# PASSAGE
+---+
Cruising in Europe’s Baltic or North Sea can satisfy even an independent traveler.
By Rick Steves Published: April 27, 2014

Cruising in Europe’s Baltic or North Sea can satisfy even an independent traveler like me. Stepping off the gangway, I’m immersed in the vivid life of a different European city each day. I’ve toured some of the world’s top museums, taken a Scandinavian-style coffee break while people-watching from a prime sidewalk cafe, lingered on a surprisingly sunny and sandy Baltic beach, and enjoyed some of Europe’s most expensive cities on the cheap from my big ship home-base.

In northern Europe, the cruise ports themselves are generally not pretty, but they are mighty — often it’s an industrial or maritime area with any historic charm bombed to bits in World War II. In many cases (including certain ports in Tallinn, Bergen, Oslo and Copenhagen), they’re right in the city center and an easy walk from the sightseeing action. When they aren’t, there’s good public transportation into town.

And once you’re in the heart of the city, the options are enticing. Even if you have just eight hours in port, you can ride a double-decker bus through London; paddle a kayak on a Norwegian fjord; stroll Copenhagen’s car-free Stroget; gaze at the Rembrandts in St. Petersburg’s Hermitage, and walk in Lech Walesa’s footsteps at the shipyards and cobblestone streets of Gdansk.

I’ve taken several European cruises recently, and I’ve found the per-day cost for a mainstream cruise can beat independent travel — particularly in northern Europe, with one of the highest costs of living in the world. (While a cruise saves money on a trip to Greece or Spain, it’s an even better deal in Norway — where hotel costs can be more than double.) There’s also the convenience factor. After a busy day in port, you can head back to the same cozy bedroom each night, without ever having to pack a suitcase or catch a train.
+---+
# DATASET EXCERPTS
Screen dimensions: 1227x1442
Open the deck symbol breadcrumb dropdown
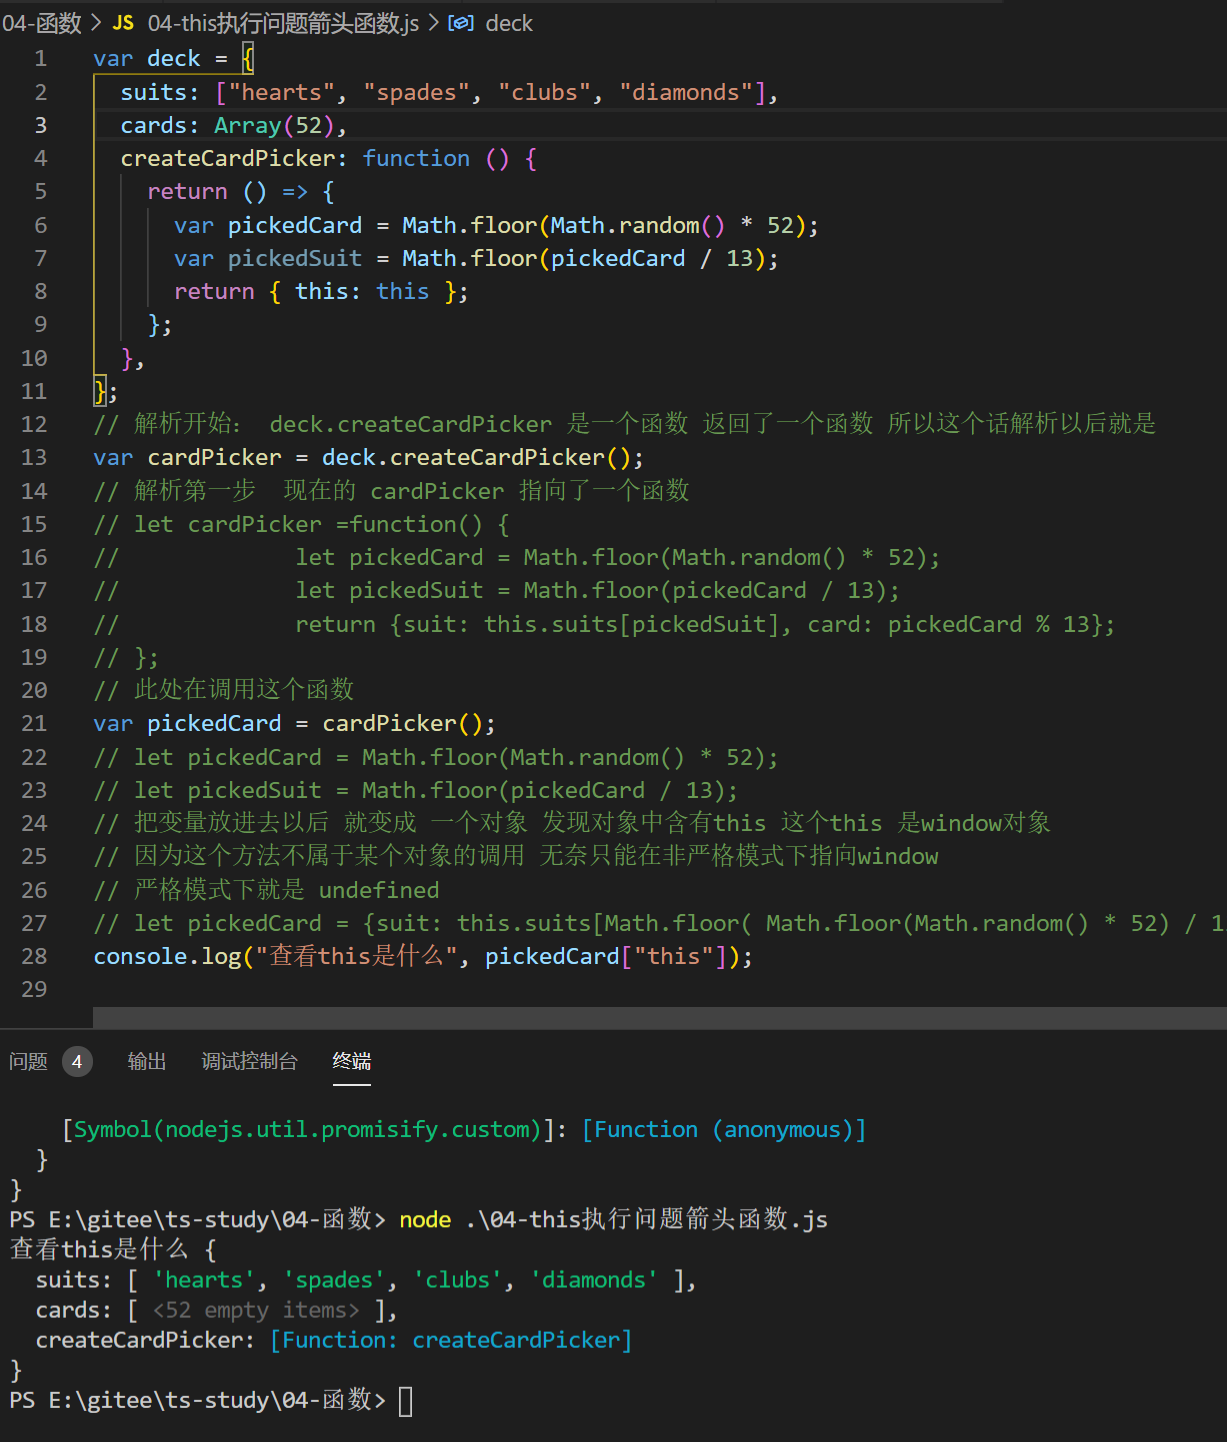coord(509,23)
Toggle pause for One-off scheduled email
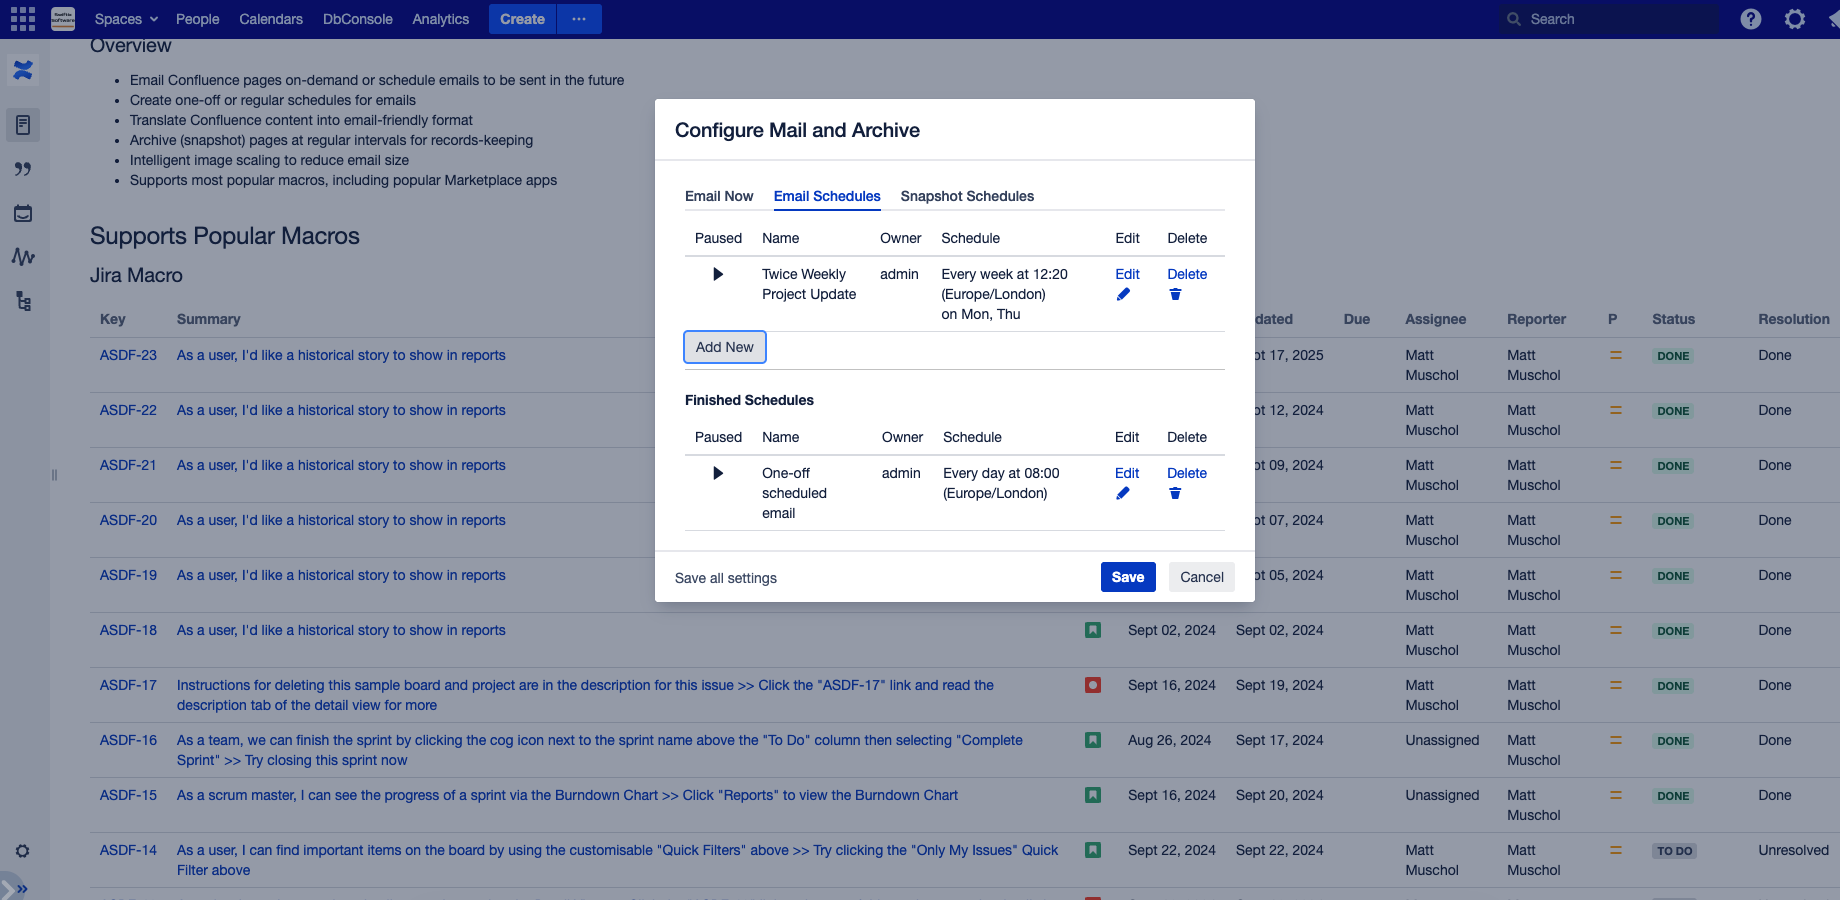The image size is (1840, 900). (x=717, y=473)
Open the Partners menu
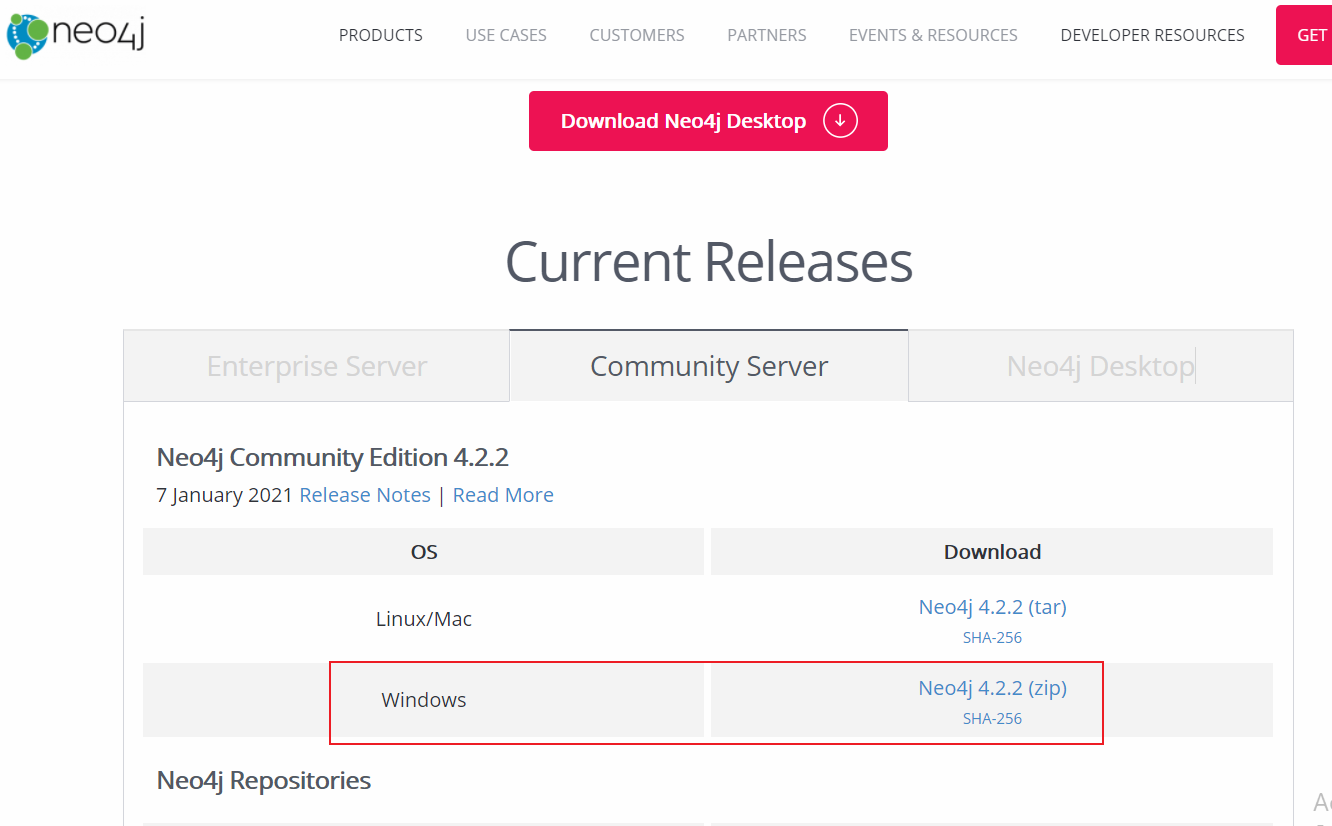Image resolution: width=1332 pixels, height=826 pixels. [x=766, y=35]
+---+
# OBJECTIVE
In the article on Baltic and North Sea cruising, what is said about the historic charm of the areas around northern European cruise ports? Answer using only the article on Baltic and North Sea cruising.

# WORKED ANSWER
It was often bombed to bits in World War II.